Lázara’s solo set was another largely performative piece. She began before the audience was attentive. She started with tapping a bass left in the performance space and tapping her foot on the wood floor before stepping up to the mic to woosh, gurgle, breathe, chirp, and click before modulating some syllables like “heff” and “osh.” She then opened the garage door behind stage, wailing into the night. She walked into the night, away from the view of the audience, wailing at intervals to mark her growing distance from the venue and audience.
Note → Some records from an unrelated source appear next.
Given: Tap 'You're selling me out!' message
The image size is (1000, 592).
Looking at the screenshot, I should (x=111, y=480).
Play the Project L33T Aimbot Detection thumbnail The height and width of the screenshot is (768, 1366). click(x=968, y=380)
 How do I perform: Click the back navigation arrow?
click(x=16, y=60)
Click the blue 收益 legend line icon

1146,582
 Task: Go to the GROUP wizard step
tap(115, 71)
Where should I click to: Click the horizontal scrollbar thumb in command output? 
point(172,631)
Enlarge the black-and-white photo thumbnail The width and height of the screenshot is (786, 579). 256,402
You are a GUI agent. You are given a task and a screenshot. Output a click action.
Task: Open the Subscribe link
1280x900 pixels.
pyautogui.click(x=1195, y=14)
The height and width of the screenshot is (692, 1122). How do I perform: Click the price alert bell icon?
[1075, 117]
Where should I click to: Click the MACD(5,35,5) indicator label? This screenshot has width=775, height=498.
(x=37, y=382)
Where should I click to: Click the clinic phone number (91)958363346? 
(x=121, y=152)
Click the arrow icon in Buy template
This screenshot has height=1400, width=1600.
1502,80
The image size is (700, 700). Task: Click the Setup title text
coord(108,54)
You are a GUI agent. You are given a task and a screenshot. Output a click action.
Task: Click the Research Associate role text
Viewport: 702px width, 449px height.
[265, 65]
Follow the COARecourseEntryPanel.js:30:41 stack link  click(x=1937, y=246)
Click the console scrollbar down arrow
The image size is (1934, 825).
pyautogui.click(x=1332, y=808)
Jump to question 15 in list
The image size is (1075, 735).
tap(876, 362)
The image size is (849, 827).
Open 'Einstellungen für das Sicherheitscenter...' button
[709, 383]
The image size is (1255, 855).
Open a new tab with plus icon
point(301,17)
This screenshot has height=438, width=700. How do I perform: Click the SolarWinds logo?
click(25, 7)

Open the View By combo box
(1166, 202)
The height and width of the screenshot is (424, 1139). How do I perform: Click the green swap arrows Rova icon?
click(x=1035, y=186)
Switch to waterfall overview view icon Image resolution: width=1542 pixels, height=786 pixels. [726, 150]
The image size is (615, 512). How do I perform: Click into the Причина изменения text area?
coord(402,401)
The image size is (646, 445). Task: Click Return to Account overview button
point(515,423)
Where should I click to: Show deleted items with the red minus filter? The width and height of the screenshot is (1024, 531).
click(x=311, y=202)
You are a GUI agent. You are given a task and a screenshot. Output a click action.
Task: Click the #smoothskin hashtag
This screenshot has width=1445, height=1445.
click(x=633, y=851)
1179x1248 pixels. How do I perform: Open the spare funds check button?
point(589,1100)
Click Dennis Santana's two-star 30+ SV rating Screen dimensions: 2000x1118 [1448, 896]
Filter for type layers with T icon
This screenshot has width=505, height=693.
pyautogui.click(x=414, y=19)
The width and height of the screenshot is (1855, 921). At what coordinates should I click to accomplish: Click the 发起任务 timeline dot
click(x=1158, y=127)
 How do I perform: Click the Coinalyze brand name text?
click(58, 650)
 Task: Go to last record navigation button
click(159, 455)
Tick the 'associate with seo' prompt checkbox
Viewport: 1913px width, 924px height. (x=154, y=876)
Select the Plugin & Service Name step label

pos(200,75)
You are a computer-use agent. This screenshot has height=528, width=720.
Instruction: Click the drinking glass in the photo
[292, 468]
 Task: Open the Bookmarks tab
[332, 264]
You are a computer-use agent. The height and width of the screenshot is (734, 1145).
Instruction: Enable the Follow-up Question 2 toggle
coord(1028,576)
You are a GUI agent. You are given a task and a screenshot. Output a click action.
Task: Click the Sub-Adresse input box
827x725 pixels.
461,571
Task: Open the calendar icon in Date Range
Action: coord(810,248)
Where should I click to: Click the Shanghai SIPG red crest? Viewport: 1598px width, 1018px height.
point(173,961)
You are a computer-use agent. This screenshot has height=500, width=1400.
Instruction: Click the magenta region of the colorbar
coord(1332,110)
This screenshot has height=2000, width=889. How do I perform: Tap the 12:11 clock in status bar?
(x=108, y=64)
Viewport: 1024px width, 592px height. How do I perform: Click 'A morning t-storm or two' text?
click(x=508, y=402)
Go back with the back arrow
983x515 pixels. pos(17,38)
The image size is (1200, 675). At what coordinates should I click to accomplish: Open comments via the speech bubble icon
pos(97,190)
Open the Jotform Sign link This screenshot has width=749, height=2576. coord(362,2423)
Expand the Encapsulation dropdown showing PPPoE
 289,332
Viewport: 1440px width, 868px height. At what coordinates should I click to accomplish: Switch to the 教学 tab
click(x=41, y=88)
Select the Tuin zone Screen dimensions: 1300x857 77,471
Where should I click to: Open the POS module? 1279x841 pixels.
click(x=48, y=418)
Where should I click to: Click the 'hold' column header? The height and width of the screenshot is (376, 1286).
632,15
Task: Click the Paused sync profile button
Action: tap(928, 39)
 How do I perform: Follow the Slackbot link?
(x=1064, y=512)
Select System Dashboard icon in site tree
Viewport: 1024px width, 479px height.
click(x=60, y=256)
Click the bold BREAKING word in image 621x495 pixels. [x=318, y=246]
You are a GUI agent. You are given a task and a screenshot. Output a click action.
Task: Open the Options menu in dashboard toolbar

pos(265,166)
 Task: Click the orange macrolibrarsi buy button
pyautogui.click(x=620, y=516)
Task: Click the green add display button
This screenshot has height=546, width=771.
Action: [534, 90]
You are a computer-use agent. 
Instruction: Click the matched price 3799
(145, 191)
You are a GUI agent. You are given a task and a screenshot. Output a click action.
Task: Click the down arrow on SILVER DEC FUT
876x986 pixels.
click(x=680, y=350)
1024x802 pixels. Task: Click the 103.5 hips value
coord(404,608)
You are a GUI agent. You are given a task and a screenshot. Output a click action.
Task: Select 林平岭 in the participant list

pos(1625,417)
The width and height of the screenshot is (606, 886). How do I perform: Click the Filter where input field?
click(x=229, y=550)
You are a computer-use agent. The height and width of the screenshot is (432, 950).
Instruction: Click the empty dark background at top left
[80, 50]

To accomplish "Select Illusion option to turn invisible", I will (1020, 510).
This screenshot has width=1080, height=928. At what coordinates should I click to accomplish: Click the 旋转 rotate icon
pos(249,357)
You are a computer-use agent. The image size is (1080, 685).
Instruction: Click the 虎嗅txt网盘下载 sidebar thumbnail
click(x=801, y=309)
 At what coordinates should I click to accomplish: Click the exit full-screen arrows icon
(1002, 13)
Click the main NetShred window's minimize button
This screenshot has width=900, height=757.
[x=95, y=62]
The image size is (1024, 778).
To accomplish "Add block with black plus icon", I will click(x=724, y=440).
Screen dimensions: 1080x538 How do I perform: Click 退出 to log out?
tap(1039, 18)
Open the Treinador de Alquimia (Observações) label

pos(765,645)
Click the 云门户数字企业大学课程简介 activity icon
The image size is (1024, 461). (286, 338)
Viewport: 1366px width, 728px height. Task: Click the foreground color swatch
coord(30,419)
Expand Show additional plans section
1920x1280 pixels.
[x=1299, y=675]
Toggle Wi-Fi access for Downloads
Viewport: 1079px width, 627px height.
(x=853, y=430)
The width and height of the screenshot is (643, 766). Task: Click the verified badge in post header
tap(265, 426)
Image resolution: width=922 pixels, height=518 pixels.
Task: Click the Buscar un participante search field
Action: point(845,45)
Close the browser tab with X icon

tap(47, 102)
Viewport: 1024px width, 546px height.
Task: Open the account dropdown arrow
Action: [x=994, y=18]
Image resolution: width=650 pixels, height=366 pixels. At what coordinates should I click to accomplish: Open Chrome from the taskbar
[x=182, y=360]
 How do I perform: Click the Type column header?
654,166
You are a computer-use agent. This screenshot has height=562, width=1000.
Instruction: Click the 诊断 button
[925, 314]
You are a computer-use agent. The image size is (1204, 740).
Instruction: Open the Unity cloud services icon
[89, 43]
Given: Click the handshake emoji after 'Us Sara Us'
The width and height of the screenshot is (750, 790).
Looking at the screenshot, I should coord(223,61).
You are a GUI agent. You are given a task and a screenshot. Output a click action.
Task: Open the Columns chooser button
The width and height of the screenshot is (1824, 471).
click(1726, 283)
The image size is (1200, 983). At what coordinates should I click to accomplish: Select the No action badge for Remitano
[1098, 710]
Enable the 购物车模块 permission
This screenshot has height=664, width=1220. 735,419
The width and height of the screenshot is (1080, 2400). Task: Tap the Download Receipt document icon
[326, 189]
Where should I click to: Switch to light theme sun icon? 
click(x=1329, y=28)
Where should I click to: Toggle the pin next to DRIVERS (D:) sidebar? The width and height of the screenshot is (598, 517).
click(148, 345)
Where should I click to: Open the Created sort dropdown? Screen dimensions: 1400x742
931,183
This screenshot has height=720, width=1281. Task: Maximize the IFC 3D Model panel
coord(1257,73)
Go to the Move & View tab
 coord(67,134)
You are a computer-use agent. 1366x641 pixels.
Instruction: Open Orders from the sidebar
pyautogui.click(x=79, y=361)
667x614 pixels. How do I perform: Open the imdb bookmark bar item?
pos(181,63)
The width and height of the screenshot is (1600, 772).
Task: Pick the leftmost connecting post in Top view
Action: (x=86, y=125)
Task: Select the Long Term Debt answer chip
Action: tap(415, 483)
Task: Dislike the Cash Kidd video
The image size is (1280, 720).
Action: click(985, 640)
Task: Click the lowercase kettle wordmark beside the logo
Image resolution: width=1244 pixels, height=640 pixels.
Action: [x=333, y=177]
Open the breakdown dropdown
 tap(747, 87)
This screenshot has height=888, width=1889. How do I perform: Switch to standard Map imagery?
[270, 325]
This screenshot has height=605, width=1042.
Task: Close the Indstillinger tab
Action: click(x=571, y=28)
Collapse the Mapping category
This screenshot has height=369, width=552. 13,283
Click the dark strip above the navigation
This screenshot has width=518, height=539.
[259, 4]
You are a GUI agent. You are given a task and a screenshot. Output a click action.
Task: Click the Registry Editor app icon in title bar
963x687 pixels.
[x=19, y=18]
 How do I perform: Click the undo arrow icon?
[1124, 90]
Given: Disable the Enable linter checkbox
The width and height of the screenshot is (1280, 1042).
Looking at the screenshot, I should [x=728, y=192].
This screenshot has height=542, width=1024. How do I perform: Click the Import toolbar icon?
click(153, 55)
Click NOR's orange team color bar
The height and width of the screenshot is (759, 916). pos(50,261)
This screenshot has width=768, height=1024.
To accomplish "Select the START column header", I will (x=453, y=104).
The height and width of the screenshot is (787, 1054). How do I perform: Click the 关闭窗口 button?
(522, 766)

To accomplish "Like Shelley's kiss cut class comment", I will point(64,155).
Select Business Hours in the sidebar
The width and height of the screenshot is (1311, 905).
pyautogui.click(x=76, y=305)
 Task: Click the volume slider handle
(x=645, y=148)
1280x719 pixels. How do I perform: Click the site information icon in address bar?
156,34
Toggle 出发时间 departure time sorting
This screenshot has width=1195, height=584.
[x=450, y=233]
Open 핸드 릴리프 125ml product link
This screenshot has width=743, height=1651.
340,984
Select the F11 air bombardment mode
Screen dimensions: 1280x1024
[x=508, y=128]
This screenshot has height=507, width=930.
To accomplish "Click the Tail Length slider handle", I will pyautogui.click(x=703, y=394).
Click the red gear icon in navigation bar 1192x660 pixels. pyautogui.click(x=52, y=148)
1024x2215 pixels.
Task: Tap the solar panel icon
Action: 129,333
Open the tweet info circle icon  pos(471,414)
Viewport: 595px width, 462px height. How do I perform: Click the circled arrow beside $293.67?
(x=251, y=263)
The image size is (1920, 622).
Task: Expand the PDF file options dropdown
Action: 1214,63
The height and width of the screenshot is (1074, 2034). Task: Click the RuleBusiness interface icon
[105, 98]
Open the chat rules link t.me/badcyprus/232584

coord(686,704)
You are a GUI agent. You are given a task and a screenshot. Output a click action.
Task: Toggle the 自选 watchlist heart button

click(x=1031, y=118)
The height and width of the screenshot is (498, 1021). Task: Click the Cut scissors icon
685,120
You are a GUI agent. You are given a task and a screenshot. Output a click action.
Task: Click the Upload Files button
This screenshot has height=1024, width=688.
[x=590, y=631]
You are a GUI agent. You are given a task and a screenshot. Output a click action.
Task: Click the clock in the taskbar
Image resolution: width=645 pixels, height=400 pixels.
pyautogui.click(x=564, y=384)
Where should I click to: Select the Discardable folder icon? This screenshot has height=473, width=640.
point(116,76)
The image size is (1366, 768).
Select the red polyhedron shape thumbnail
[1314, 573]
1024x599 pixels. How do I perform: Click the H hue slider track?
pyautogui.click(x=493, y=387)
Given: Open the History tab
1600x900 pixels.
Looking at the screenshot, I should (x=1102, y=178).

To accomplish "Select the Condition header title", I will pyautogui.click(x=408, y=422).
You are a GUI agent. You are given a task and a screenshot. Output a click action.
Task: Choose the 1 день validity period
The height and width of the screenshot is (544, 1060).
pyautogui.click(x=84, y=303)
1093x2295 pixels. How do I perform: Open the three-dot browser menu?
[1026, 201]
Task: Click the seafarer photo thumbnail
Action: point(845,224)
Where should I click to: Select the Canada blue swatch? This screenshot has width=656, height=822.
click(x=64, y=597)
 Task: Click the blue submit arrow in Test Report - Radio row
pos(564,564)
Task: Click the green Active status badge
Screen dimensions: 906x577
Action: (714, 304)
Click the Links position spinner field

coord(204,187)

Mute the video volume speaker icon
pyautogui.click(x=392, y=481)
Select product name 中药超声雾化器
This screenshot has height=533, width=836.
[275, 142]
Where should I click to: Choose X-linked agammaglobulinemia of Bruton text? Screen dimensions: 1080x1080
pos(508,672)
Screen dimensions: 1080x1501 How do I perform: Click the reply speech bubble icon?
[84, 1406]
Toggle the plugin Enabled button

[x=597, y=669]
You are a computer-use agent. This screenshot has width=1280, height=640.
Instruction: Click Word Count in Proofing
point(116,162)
Someone else had to announce the set was finished after she was inaudible.

Jaap Blonk, Sarah Ruth, Liz Tonne, Rebecca Novak, Wendy Eisenberg


Blonk performed two of his triangle compositions (visible on the projector behind him), twice each, with trios including Rebecca Novak (cornet, toy clarinet, objects) and Wendy Eisenberg (guitar) and then Liz Tonne (voice) and Sarah Ruth (voice). The compositions are enigmatic, and the only performer who even looked at the compositions was Blonk, but what rules were clear to me were clearly followed by the musicians. One piece was a narrative with protagonists labeled in the triangles; the other involved being able to repeat a previously improvised complex series of sound when the performers returned to a triangle with a certain symbol. The vocal and instrumental performances seemed unreconcilable, despite being the same compositions. The expert musicianship of everyone involved made for a great performance, if baffling how they got there.

DAY 3
Wendy Eisenberg, Damon Smith, Stefan Gonzalez


This was a festival-curated first meeting that matched Eisenberg and Smith with percussionist Stefan Gonzalez to rock out. Smith complimented Gonzalez’ heavy-hitting forward drive by vamping and then either walking a fast line or bowing chaotically to compound the momentum. Eisenberg overlayed the propulsive rhythm section with superfast atonal blues, cold angular Duane Denison-like jazz, and licks befitting rock in opposition, all melted into her distinctive style. A very strong set and another collaboration I hope continues beyond the festival.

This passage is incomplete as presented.